It was Thursday when I realized that my Polyvore page didn’t function and everyone asked on Google what happened to Polyvore.

The question soon was answered. After some hours, we all knew what happened to Polyvore. In its place, there was a shop called Ssense. Firstly, I thought that Polyvore was under attack by hackers. What else? Only when I started searching for more details, I found out the truth. The Canadian fashion retailer Ssense had acquired it under Oath, the parent company of Yahoo, the Huffington Post, and Tumblr. As a result, Polyvore was closed.

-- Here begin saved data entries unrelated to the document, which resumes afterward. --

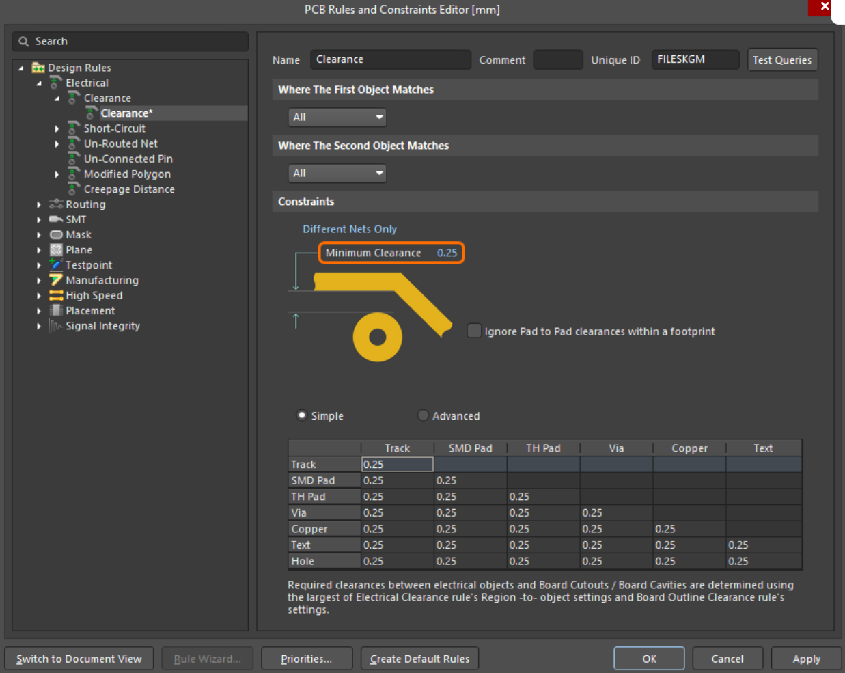Click the Mask category icon
The width and height of the screenshot is (845, 673).
(56, 234)
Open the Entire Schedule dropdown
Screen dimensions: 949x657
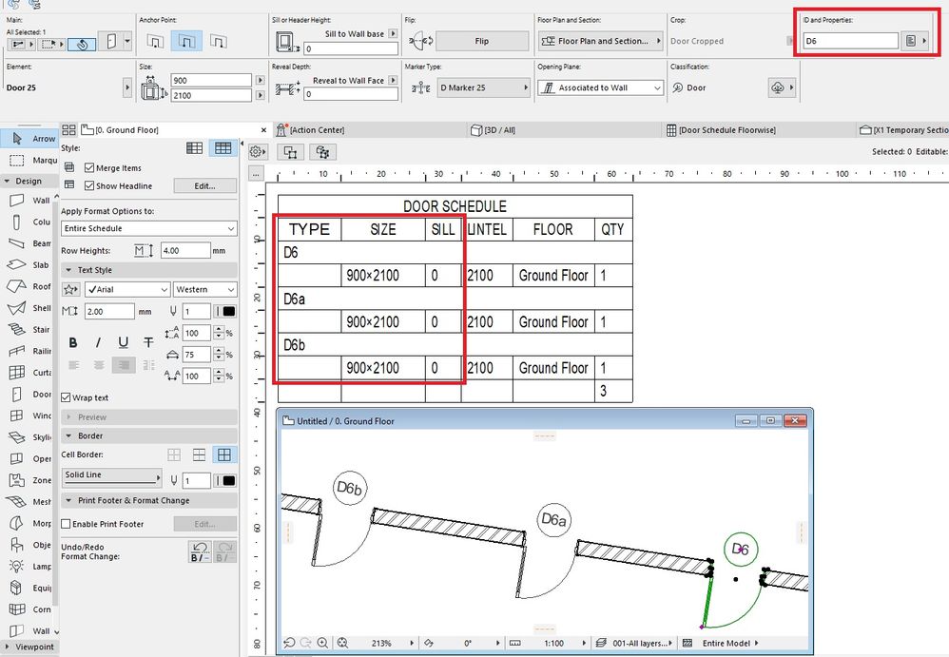coord(148,229)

Photo by Inga Seliverstova on Pexels.com

The Next Day Without Polyvore


After the first shock, I feel that the bitter thing in this story is that no one sent us one previous notification about it. I’m a Polyvore member for more than three years. And, one day the platform was gone. And with it, more than 1400 creative collages (mood boards) that I’ve made through the last three years. In addition, more than 108.000 followers that I had on this account disappeared.

There is an online petition to “bring back Polyvore”. It quickly cleared its targets of 5,000 and 15,000 signatures and now its goal is 25,000 signatures. This morning I signed, and more than 15,300 people had added their names to the appeal. I signed with no hope that Polyvore will return. In the previous days a statement was sent to Racked and posted on Ssense’s Instagram, the company said that it won’t be able to resurrect Polyvore. Despite this fact, I signed this petition in order to express my dissatisfaction and my disapproval of these practices. You can’t gather personal information for years only to shut down the platform in one day without previous notification.

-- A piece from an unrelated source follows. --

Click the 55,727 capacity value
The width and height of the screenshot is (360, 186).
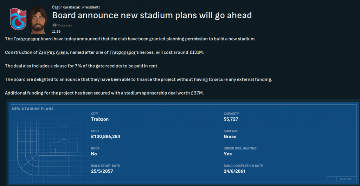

Fortunately, the Polyvore community will have access to download their content from their respective official profile by visiting account-update.polyvore.com until May 15, 2018. After that date, the apps will no longer be supported. I’ve already done it and I hope others did the same.


What’s next?


Now that Polyvore is gone, it is a chance to see what other apps exist. From my little experience with other apps, no one is like Polyvore in functionality, smoothness, and range of products. But, I guess that either “Polyvore was built in a day” and I’m an optimist. All these thousands of Polyvore members that sign up in other apps are surely a reason for these platforms to optimize new members’ experience.

Urstyle gives Polyvore members the chance to upload their old Polyvore sets (without their links to the products). And, on trendme.net I started finding many of my Polyvore friends. Did you try any similar apps? Let me know in the comments.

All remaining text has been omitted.